Alors, c’est fini de lui ?… De tout lui : sa voix savoureuse, sa simplicité, tout le bel et solide équilibre de sa silhouette, de sa face et de son geste, son regard amical, son front radieux où brillait le génie. Car il avait les dons qui deviennent divins lorsqu’ils sont réunis : la bonté, l’intelligence et la clarté.

Et penser qu’il a suffi de quelques articles pour pervertir un cerveau débile… penser que quelques hommes, tranquillement assis devant leur table, ont pu le désigner du bout de leur plume au coup mortel d’un demi-fou ! Comment ont-ils pu le méconnaître aussi odieusement ? Ils n’ont donc même pas ouvert son dernier livre, sur l’armée nouvelle, ce livre auguste comme une prophétie, sincère comme un testament, et dont toutes les pages brûlent du plus ardent, du plus fougueux patriotisme ?

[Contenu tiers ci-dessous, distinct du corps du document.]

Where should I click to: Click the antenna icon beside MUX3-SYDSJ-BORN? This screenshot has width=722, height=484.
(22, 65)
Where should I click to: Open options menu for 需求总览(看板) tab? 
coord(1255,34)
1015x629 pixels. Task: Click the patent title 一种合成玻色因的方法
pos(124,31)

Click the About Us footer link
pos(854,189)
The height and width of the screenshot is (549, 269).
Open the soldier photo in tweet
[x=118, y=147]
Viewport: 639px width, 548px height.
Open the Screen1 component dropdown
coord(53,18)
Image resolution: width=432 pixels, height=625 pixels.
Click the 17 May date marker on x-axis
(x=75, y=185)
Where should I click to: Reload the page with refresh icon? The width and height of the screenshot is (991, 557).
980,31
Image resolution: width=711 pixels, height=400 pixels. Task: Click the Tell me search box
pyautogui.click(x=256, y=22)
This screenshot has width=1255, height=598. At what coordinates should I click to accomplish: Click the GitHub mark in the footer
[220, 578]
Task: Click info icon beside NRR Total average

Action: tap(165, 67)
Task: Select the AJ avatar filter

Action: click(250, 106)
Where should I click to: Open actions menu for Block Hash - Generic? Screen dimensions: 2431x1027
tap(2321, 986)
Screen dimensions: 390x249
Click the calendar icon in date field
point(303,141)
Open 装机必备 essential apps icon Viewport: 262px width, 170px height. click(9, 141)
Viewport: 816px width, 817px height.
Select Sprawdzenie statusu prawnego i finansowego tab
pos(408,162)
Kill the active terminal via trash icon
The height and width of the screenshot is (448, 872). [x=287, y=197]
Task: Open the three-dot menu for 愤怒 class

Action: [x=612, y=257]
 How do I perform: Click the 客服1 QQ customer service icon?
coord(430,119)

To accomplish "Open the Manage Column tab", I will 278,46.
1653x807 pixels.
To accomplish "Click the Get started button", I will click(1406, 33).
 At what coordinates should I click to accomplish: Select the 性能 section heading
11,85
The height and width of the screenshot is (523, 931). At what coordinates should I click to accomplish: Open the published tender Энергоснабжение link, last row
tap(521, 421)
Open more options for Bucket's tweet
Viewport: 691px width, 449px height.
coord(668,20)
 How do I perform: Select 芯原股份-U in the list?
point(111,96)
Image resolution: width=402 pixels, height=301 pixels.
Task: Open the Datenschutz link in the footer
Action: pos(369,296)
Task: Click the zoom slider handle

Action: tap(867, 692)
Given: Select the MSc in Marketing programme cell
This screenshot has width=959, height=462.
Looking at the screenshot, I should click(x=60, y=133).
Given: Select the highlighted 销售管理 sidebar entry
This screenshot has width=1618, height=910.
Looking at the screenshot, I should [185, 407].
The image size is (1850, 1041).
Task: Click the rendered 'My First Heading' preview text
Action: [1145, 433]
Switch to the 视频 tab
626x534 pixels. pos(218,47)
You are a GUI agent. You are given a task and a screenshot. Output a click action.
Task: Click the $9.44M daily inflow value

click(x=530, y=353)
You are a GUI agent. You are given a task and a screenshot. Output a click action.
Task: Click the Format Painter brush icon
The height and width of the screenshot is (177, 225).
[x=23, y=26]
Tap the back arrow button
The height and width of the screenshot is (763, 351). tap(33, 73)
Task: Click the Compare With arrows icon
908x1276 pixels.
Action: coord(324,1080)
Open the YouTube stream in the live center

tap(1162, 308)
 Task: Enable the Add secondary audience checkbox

Ah ! puisque les passions sont à ce point aveugles, égarées et furieuses, puisque le mensonge règne, puisque la presse tue, puisque le juste succombe, puisqu’on vient d’éteindre la plus généreuse lumière qui eût éclairé les hommes, alors tout est possible.



  1. Le journal le Bonjour, ainsi que les personnages du groupe Foucard, figurent dans l’Amour Opprimé, paru en 1914.